(Beginning of Passage)

Google is making a copy of the entire work in digital format.
You may be right, but I believe you are mistaken, on both technical and substantive grounds.
Technical: Although the libraries are scanning entire works, it is doubtful that the scans will be stored as digital copies of the works. Think about it. There are likely an order of magnitude more works than words. The primary entry in the index would, at first approximation, be words, not works. When a user's query is "Lincoln," the index ought not start with "AA Great Britain Road Atlas" and work through "ZY Calculus" looking for "Lincoln." Instead, it will start with "Lincoln" (or the hash value), and follow the links on "Lincoln" to the names of works where "Lincoln" appears most frequently, and then pull up the (maximum of) three fragments where "Lincoln" occurs. There is no requirement there for the entire work to be stored, only sufficient fragments to satisfy the maximum complexity of search the interface supports. As each work is scanned, it is broken up into its component words, and the index entry for its words are updated with counts and pointers. The work in its entirety need never reside in the system.
Substantive: The libraries have partnered with Google to, on their behalf, read the works they own and prepare, electromechanically, a more thorough version of the subject catalogs the libraries already have the right to maintain. That Google is (perhaps) supplying the equipment and (perhaps) hosting the catalogs does not somehow convey the contents of that catalog from the library's ownership to Google's. The libraries use electric power from the untility and bulbs from General Electric; by means of the light generated, the libraries' patrons are able to find (in a room that would otherwise be dark) the libraries' books, but this does not mean that the libraries have somehow ceded control of the books to the utility or Generl Electric. Similarly, patrons are able to find (in a collection that would otherwise be opaque) the libraries' books by means of the correlations revealed by the libraries' catalog (prepared with Google's assistance), and likewise, this does not mean the libraries have ceded control of their collections to Google.
It is entirely possible that he could appoint me as an agent to put together an index, even a searchable index, of the books in the library. It is not, however, in his power to tell me that I can then keep a copy of all the library's books and use them for my own business.
Google is neither keeping nor even receiving a copy of the works the libraries' own and have the right to make discoverable. Google simply provides the expertise and equipment. The works never become Google's property. In terms of your example, once you cease being the librarian's agent, you lose access to the works. This is unlike the Google Library project, because the Google Library project is perpetual. If a library were to terminate Google's agency, Google would lose access to that library's works. There is no transfer.
Discoverable has nothing to do with allowing Google to copy entire works, store them, and use them for their own business.
The libraries are not granting Google the right to use their collections for Google's own business. Google is the libraries' expert agent for indexing the volumes the libraries own in order for the libraries to carry out the libraries' business. That business is just, legitimate, and lawful.

(End of Passage)
(Beginning of Extracted records)

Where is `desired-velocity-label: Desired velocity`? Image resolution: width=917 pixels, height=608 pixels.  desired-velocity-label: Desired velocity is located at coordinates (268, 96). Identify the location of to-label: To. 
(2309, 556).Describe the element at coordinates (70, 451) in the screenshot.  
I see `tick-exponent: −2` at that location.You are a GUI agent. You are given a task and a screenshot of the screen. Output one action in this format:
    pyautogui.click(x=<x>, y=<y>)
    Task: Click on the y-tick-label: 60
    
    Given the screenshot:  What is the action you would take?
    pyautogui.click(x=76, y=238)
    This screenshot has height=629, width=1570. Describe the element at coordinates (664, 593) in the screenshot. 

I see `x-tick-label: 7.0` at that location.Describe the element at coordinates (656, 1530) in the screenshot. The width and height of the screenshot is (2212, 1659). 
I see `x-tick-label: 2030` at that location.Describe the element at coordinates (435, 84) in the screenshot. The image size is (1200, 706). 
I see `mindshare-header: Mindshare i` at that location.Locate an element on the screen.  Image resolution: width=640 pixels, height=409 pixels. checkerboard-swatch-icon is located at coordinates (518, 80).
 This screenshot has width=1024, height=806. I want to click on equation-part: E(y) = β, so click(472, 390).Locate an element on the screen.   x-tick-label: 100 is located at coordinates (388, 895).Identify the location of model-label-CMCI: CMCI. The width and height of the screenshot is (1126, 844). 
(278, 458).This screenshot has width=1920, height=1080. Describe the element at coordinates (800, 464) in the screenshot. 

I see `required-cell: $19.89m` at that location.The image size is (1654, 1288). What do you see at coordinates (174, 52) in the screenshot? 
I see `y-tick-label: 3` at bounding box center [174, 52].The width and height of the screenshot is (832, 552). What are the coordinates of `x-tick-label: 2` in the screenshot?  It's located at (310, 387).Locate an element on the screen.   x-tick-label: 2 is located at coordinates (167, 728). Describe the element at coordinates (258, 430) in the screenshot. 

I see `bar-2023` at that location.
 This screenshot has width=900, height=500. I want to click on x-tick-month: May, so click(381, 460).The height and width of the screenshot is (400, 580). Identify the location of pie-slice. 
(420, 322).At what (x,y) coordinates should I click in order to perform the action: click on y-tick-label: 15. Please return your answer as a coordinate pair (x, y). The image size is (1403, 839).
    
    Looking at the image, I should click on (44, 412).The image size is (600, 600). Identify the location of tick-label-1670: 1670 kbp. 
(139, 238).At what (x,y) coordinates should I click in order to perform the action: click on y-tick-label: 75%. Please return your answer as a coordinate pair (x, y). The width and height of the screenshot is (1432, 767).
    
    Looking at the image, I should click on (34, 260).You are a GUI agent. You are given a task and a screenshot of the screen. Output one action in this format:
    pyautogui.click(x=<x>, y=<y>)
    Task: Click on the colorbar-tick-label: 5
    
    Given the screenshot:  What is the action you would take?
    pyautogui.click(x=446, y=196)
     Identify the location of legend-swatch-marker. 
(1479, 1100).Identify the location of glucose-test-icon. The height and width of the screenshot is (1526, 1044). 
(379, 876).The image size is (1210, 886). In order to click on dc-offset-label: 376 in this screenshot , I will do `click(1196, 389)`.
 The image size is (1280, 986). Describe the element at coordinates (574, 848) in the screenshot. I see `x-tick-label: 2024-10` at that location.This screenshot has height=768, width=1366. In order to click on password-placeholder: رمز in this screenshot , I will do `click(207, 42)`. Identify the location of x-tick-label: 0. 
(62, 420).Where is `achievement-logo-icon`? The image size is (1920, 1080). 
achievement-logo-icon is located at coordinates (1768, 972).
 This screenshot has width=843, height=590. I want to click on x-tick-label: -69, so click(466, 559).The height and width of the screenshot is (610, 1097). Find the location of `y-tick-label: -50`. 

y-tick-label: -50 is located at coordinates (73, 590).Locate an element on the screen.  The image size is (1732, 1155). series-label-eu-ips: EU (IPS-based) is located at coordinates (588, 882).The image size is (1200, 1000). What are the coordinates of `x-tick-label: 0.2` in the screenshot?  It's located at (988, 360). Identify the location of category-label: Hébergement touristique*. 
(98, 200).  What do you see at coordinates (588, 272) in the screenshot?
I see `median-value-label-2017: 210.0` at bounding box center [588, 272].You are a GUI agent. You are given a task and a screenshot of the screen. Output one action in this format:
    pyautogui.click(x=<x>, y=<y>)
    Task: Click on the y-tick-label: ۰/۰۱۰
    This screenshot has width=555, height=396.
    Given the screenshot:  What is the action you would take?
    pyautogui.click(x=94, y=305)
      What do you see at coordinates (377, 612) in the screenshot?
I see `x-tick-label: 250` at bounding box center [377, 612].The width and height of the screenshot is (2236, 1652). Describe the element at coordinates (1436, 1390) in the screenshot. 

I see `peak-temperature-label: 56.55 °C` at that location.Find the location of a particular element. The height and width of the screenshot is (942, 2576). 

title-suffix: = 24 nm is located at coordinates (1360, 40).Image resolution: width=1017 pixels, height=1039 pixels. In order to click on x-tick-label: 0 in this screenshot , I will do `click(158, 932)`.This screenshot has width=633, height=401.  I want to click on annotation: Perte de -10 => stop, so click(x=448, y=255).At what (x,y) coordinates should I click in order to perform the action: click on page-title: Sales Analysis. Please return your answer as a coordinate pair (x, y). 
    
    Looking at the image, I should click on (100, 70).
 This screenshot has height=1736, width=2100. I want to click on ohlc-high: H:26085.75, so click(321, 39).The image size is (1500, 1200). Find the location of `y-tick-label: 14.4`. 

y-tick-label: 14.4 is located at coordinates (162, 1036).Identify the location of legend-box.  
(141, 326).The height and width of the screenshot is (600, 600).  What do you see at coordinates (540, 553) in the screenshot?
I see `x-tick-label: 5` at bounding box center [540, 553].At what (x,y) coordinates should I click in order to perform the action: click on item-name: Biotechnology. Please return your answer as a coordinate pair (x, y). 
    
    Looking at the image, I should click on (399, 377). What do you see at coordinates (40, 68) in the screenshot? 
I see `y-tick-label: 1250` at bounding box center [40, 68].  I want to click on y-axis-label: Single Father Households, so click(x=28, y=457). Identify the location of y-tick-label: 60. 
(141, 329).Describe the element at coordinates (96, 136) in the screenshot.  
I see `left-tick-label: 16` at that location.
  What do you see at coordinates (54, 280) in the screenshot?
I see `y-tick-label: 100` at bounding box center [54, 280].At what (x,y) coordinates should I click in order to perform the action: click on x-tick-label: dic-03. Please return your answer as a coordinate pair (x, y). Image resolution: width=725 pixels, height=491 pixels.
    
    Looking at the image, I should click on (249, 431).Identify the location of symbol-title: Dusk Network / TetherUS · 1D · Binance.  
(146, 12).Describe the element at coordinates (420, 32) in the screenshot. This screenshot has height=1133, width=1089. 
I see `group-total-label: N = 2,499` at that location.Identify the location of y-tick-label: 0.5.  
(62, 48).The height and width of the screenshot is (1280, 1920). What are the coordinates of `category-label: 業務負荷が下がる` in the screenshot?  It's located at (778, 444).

(End of Extracted records)

Required tasks ->
1. In the passage about Google's library scanning, what is the maximum number of fragments pulled up where a searched word occurs?
2. Quote the passage about Google's library scanning, starting at "It is entirely" and ending at "my own business.".

Written answers ->
1. Three.

2.
It is entirely possible that he could appoint me as an agent to put together an index, even a searchable index, of the books in the library. It is not, however, in his power to tell me that I can then keep a copy of all the library's books and use them for my own business.